Good lord Paul. There are things called standing orders and nurses are allowed to follow the standing orders. Do you think that nurses call the doc for every single thing? If the doc leaves standing orders the nurse better damn well not call him and bother him.
Annie – I am finding no place that says that nurse administer anesthetics, especially gases of any type other than oxygen.
Good grief Paul really this is getting nutty.
This might be a helpful reference:
https://en.wikipedia.org/wiki/Nurse_anesthetist
But I defer any questions to the medical professionals. They know more than I do about this.
Darren – I was aware of this professional qualification, but Annie was making the claim that any nurse off the floor could do it.
Paul – you are right. That is why anesthesiologists completed their speciality.

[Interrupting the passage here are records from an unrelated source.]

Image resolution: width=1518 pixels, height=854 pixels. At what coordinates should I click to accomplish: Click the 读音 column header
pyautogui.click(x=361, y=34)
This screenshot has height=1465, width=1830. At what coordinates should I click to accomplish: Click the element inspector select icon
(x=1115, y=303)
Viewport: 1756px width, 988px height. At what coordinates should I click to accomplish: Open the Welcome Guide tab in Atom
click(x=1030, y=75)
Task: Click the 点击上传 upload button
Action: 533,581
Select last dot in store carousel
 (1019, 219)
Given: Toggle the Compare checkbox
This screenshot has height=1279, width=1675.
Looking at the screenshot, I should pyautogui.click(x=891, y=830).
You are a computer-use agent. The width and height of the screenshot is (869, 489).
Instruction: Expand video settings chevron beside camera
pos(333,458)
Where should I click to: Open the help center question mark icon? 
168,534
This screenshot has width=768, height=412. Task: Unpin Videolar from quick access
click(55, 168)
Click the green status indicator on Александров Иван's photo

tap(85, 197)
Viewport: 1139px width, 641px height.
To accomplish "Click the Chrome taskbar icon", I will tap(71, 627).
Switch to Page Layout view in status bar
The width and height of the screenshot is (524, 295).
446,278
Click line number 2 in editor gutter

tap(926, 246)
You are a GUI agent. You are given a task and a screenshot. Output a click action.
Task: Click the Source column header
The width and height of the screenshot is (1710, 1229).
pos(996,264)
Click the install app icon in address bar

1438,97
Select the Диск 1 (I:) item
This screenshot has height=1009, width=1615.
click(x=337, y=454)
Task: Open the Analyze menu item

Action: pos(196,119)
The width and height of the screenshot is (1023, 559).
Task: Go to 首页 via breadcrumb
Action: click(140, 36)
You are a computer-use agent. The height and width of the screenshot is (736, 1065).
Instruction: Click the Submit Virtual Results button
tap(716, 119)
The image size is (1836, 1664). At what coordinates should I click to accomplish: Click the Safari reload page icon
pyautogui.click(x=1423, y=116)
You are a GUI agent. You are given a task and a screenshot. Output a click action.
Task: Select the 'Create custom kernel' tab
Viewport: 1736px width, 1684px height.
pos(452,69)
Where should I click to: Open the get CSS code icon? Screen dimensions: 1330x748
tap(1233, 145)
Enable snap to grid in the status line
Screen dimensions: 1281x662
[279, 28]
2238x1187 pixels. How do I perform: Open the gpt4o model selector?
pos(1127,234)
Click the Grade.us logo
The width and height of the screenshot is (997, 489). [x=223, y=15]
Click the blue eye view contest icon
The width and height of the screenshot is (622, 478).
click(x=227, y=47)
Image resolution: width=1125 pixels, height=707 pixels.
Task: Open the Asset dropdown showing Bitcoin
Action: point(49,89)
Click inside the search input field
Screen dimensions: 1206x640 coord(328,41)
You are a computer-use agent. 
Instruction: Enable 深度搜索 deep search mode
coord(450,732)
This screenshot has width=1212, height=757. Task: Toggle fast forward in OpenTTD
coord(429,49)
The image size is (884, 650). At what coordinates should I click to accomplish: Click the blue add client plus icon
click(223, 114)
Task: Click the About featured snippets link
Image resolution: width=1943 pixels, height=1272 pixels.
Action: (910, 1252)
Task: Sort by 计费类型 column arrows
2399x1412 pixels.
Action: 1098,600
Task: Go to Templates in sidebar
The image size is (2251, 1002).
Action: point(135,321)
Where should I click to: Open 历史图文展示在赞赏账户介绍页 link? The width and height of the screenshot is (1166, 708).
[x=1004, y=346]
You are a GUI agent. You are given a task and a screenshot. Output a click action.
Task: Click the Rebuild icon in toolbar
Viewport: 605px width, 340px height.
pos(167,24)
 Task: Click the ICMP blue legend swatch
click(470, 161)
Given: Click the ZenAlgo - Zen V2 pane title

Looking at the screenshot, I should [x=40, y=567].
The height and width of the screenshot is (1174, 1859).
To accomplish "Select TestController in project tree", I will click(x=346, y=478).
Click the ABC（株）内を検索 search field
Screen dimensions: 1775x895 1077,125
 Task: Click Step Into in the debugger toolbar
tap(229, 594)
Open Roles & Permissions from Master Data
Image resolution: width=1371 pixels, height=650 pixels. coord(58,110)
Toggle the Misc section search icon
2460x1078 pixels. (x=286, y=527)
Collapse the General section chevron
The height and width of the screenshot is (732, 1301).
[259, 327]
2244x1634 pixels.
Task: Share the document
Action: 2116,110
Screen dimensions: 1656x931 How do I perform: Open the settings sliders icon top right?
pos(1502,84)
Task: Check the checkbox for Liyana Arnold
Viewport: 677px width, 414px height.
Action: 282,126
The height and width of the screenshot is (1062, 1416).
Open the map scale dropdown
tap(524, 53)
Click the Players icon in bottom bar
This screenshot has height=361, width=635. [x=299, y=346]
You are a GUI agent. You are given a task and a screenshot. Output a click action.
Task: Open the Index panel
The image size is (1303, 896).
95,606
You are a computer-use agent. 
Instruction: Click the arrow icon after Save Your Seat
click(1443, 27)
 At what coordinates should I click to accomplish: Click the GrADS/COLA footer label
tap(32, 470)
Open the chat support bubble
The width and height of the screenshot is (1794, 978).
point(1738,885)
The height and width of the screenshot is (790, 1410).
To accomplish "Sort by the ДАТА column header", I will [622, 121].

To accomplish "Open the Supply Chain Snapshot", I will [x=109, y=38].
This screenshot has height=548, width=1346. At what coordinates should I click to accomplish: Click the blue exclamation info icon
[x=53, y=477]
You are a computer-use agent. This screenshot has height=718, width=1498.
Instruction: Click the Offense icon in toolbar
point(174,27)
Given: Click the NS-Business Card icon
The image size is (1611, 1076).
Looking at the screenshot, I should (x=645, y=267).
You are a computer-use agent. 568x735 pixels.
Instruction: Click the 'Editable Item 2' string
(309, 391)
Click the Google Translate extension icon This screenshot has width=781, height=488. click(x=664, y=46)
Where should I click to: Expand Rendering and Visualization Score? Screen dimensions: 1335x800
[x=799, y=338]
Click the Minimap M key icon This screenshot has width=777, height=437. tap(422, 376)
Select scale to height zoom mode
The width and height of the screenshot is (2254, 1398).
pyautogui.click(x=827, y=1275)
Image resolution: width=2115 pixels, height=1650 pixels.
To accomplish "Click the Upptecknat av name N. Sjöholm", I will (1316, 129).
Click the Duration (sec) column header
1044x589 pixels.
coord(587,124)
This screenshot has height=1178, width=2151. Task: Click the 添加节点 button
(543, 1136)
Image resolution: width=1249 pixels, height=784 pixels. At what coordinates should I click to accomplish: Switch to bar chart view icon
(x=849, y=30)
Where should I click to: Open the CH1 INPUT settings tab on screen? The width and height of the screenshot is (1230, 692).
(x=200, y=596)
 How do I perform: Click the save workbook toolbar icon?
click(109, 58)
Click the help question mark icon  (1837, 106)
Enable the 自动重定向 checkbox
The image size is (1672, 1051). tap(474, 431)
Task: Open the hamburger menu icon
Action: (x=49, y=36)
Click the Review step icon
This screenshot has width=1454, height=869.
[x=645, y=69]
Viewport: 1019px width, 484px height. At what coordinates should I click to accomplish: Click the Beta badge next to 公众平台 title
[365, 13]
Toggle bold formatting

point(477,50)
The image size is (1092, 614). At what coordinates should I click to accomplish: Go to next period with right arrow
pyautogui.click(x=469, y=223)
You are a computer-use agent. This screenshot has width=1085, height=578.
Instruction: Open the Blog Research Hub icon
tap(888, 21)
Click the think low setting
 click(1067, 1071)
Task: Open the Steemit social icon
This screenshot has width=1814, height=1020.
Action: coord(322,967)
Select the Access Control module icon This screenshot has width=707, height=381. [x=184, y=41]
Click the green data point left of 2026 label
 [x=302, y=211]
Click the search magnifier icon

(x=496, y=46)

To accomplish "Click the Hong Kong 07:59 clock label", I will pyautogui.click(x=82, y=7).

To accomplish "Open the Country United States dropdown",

You keep explaining ways in which women will thrash, kick, and scream that is not Twilight Sleep. And you keep insisting you are not talking about TS.
What I was talking about is the wild hallucinations caused by TS. I said it was horrific that TS was deemed acceptable by the medical community.
I am NOT talking about women in natural childbirth who get overcome. I am not talking about modern sedatives. I am not talking about ether. Or Nitrous.
So if you are not talking about TS, please stop bringing up other things that you seem to be comparing with TS.
The good nuns could’ve offered gas to the laboring women.
http://americanpregnancy.org/labornbirth/spinalblock.htm
Paul, your mother had a saddle block, also known as spinal block, different than an epidural, which weren’t used regularly until much later. When I had my children the thing was natural childbirth and even saddle blocks weren’t offered.
Karen, it depended entirely the hospital, my husband was there in the delivery room with me also. I was NOT talking about twighlight sleep in any way shape or form. I was talking about the use of gas,nitrous oxide which was available from 1881 onwards and used regularly. No thrashing or hallucinations with gas, because of the gas itself. Watch “Midwives” on BBC, not “The Midwives”. Although a woman in transition will thrash, swear, hit, kick, vomit and even scream with perfectly natural childbirth. It all depends on the woman.
annie – whatever they gave her made her a happy camper.